Entries taken from a collection:
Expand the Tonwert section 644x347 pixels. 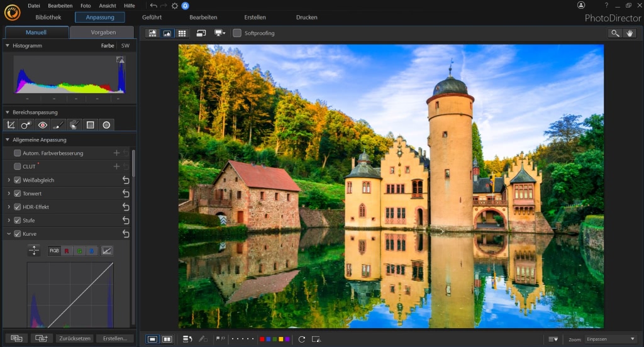tap(9, 194)
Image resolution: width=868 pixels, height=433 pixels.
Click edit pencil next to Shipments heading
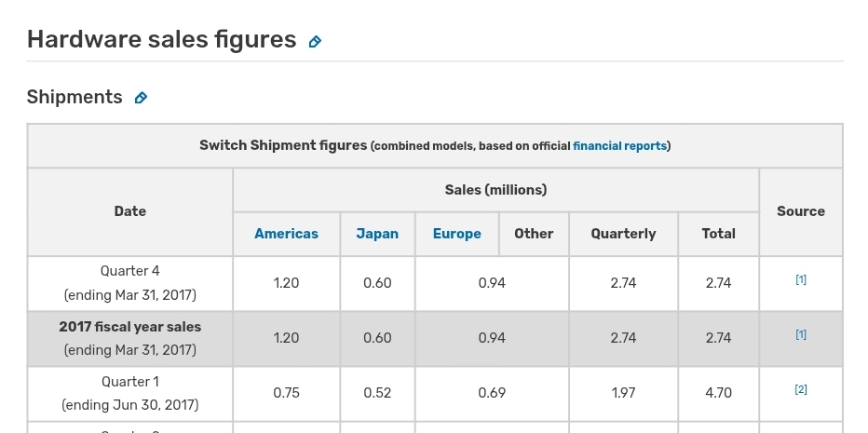(141, 98)
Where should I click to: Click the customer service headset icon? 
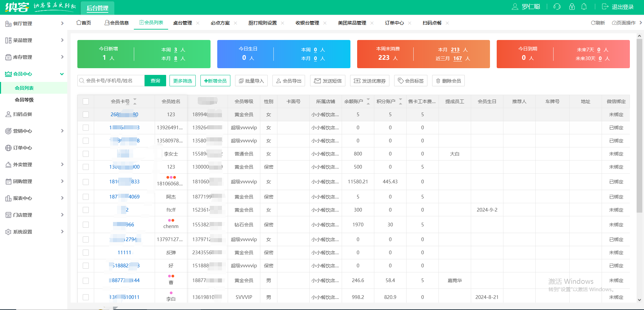[557, 7]
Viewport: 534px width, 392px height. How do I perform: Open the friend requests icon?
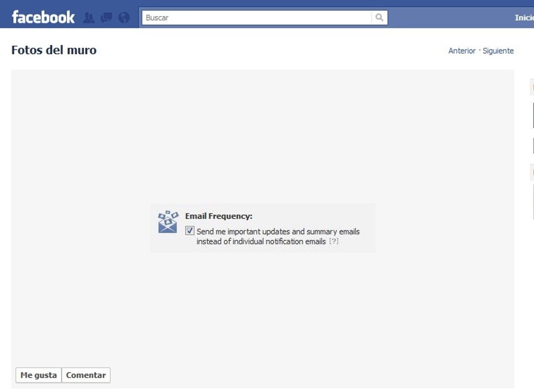click(x=89, y=18)
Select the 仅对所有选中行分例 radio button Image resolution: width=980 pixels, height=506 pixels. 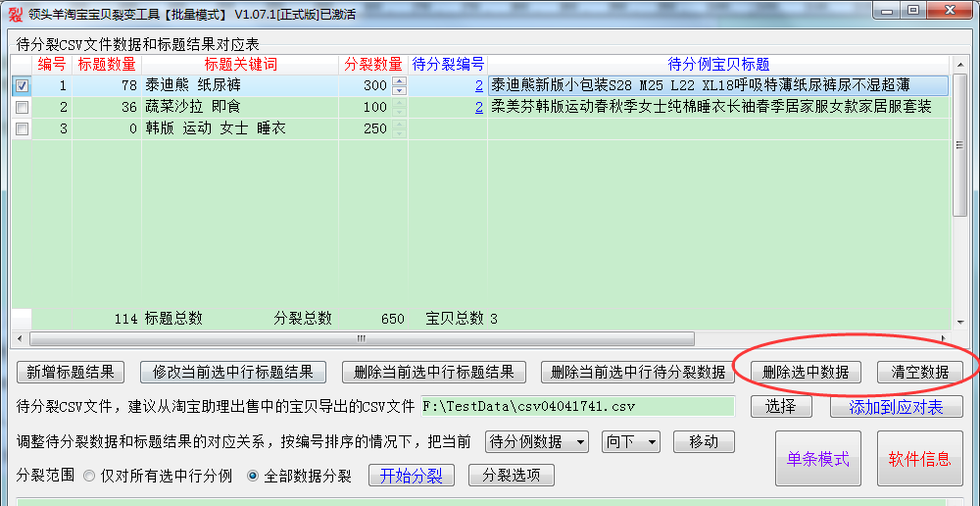tap(89, 476)
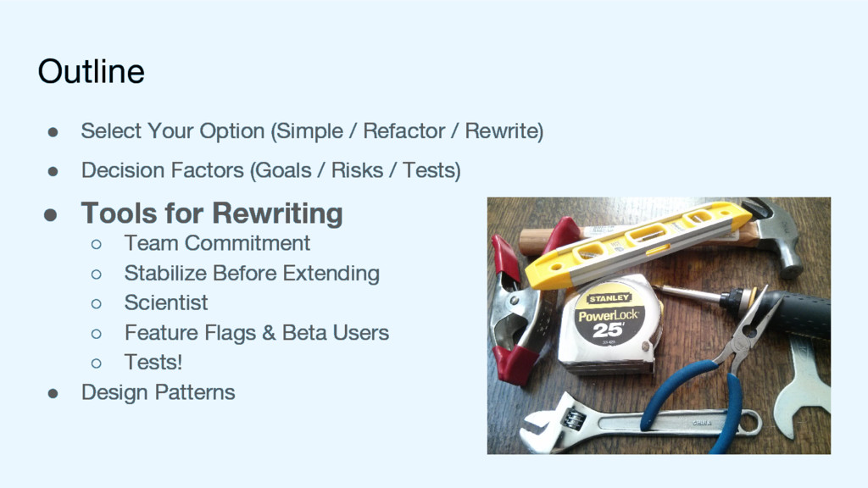Screen dimensions: 868x488
Task: Click the bullet dot before "Tools for Rewriting"
Action: click(x=51, y=214)
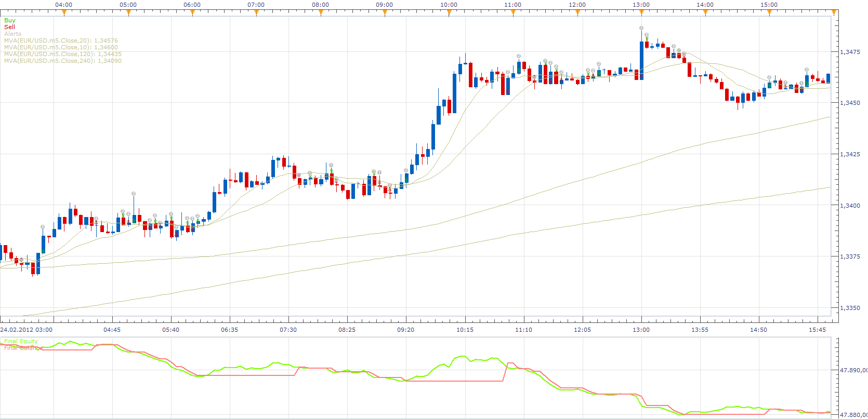Click the orange marker at 15:00
868x419 pixels.
tap(769, 13)
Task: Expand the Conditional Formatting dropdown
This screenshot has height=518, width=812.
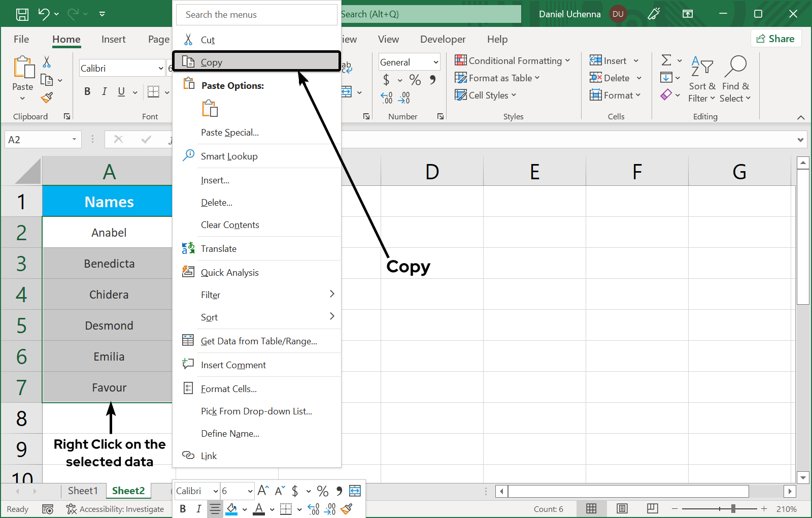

Exercise description – Please give an exact copy of the lines from the line containing "Task: Expand the" through the end of the records above, pictures excluded.

Answer for this exercise –
Task: Expand the Conditional Formatting dropdown
This screenshot has height=518, width=812.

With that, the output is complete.